SPEEDWAY, Ind. — The COVID-19 pandemic won't keep Conley Stamper from attending this year's race at the Indianapolis Motor Speedway. After all, he has attended 66 straight Indy 500's.
"It's the greatest spectacle in racing. To me, it's the greatest spectacle in sports," said Stamper from his home in Kentucky. "My interest started in 1952 in the kitchen in my grandmother's Amo, Indiana home, listening to Sid Collins on WIBC. Two years later, my father took me to my first race, in 1954."
Stamper was 7 years old when he went to the Indianapolis Motor Speedway to watch the race in person for the first time.
"I went with two of my father's uncles," Stamper said. "They constructed a scaffolding inside the second turn back when those were still allowed. I sat up on a row that was about four stories high, scared to death for 4-and-a-half hours."
He got hooked as a boy and has been to the race every year since then.
"Once you go once, it does get in your system. It's hard not to return," Stamper said. "We would always go the Friday before the race on Sunday back in our teens and early 20's. We would park outside the track for two nights, seldom ever sleep and then when the bomb went off at 5:00 a.m. on race morning, we would drive as fast as we could to the turn and hope we didn't wreck our vehicle."
Stamper and his older brother Steve were together for 45 straight races before his brother died in 2017. His daughter has attended 15 Indy 500's.
Stamper said he sat in the Turn 4 infield every year from 1966 to 1980. Now his seats are in the top row (CC) of the paddock penthouse. He has hosted nearly 100 people over the years, many of them first-timers.
In 1986, when the race was postponed twice, Stamper said he took an overnight flight from his home in San Francisco to keep his streak alive at 33 straight races. He wore a shirt that read "I'd rather be in Indy."
At the 1991 race, Stamper said he had passes to everything and wandered into Rick Mears' garage, where he drank champagne with car owner Roger Penske.
He has lived in other states and in Mexico during his lifetime, but the Indy 500 brings him back year after year.
"You can take the boy out of Indiana, but you can never take Indy from the boy, at least not this one," said Stamper.
Stamper has seen hundreds of drivers during his 66-race streak, but he has a favorite.
"I'm a big Helio Castroneves fan. I think he's done as much to promote Indianapolis and IndyCar racing as any man that has sat behind the wheel," said Stamper. "His third win would have been my favorite, along with Rick Mears' fourth. But Helio is special to me and we so hope he can join that illustrious group of four-time winners."
Stamper believes it was a wise decision not to allow fans in the grandstands during the pandemic. He decided he would still come to the track on race day. Stamper and his wife will have everything he needs to watch the race from outside the fence.

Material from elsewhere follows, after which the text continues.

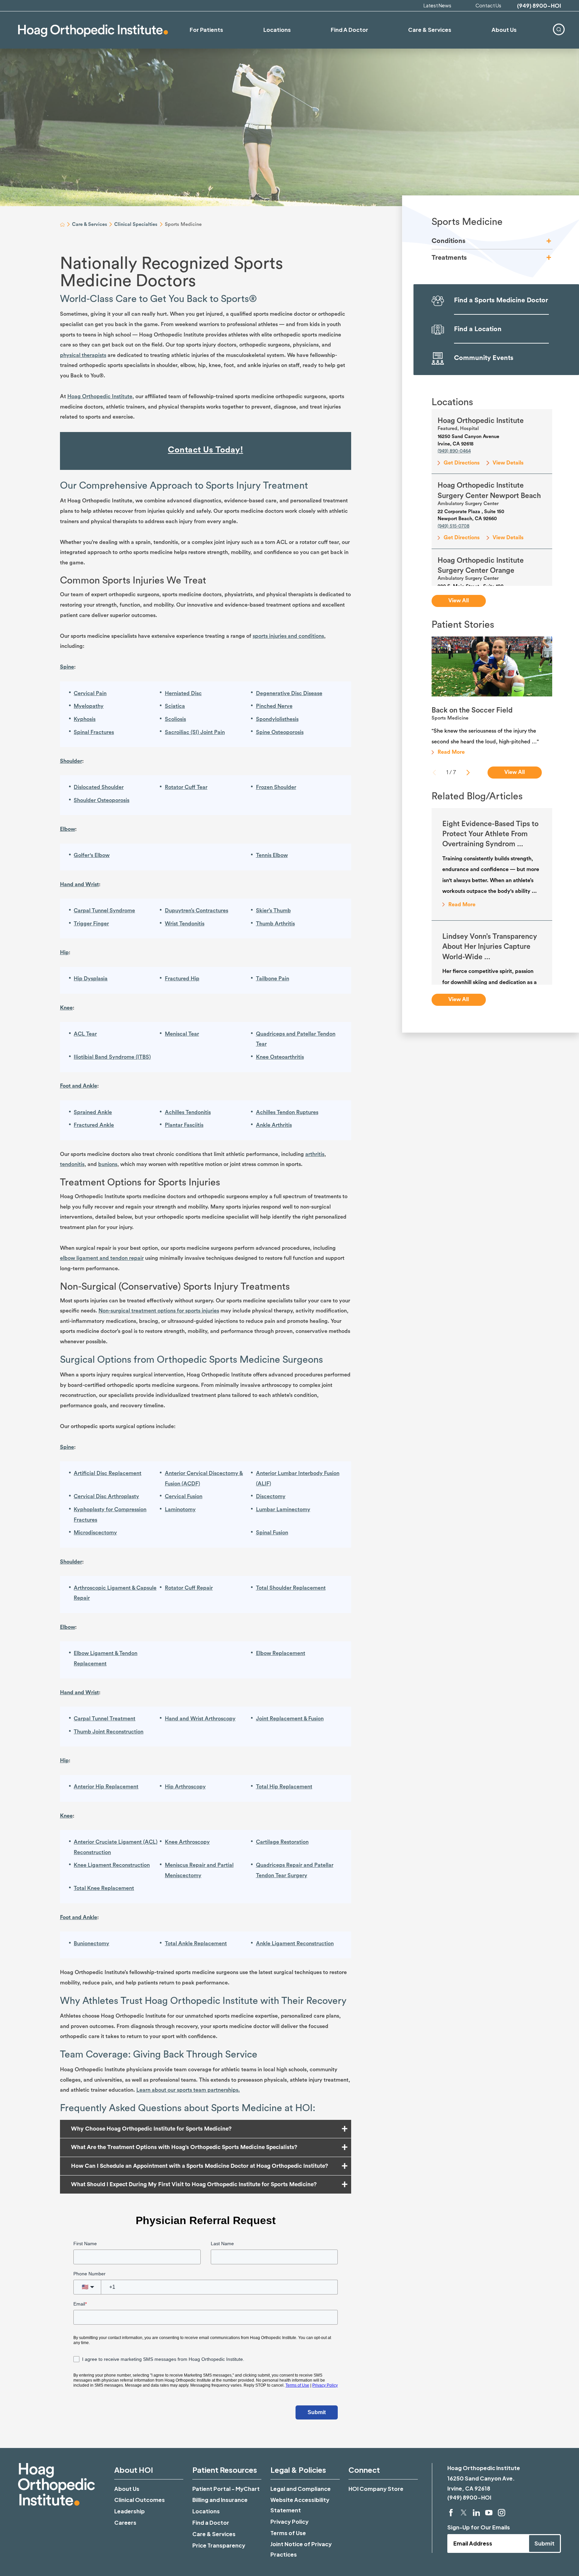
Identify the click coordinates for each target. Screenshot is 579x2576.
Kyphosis (84, 719)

"We've got lawn chairs, face masks and sanitizer," said Stamper. "I plan to sit outside the Gate 7 entrance where we normally enter the track and I might see a 10-yard width of race cars zooming by, but that's OK. The noise enough will be enough. It's given me an opportunity I'm quite excited about it. I'm going to be forced to listen to it on WIBC and I'm going to have my Android with me so I can watch it on Hulu."
The 73-year-old Stamper said this year's race experience will remind him of 1952, when he heard the race on the radio.
"Just like when I was five years old, I could see those cars going around that track. And I'll see them again," he said. "I have a true joy doing it this way because I'm going to be forced to put WIBC back in my ears, which takes me back 69 years. Sid Collins won't be there, but I will be."
Even outside the track, Stamper said his streak continues.
"I will be attending my 67th straight race, and I'll take plenty of pictures to prove it," he said.